I doubt very much that Copeland has been working with students. If he has, this fact would be known to the students and will become publicly known very quickly. It also would almost certainly have been mentioned in the 770-word article about him in The Cobblestone.
Finally, consider the quotes from the mother of the child who was reportedly abused by Copeland 25 years ago: “It’s outrageous,” the woman on the phone was saying. “Does anybody at Pine Cobble know what happened at Indian Mountain?” and “Either they don’t know what happened, or they don’t want to know what happened,” she said.
Well, if they didn’t know what happened, then Pine Cobble’s actions are not, in fact, outrageous. One thing these quotes, if accurate, tell us is that the woman never bothered to call Pine Cobble, but only the Boston Globe; if she had called Pine Cobble and they did nothing about it, then she would have solid grounds for considering the school’s actions “outrageous.”
I know that Pine Cobble does background checks on people who teach for them. It would perhaps be outrageous if they failed to do so. But I would not call them outrageous for failing to do this sort of thing for a volunteer alumni fundraiser, or a parent who wants to chaperone a field trip, or some other person whose contact with students is apt to be incidental or monitored – it’s hard enough to get such volunteers as it is without treating everyone like a criminal.
Comment by DWPittelli — February 20, 2008 #
DW,
Well, if PCS did not know about Copeland’s past, they they should have, as it’s been common knowledge in the independent school world for some time.

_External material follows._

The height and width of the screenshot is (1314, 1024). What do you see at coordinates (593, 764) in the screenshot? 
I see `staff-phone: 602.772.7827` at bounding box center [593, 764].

You could make a case that such ignorance is (in itself) “outrageous.”
The evidence Cullen had that Copeland’s involvement with the school was not “minimal” and could extend to working with students was in the school’s own newsletter which you yourself quoted: “a new generation of Pine Cobble students is under his influence.” How could students be “under his influence” if he’s doing nothing more than stuffing envelopes and making phone calls for the development office?
Since I’m not intimately involved with the situation it’s hard for me to say whether Cullen’s piece was a “hatchet job.” I can tell you that when journalists get the sense that they are being lied to, they often try to convey that in the story. This is a strange episode that leaves a lot of unanswered questions. Please keep me posted. Thanks.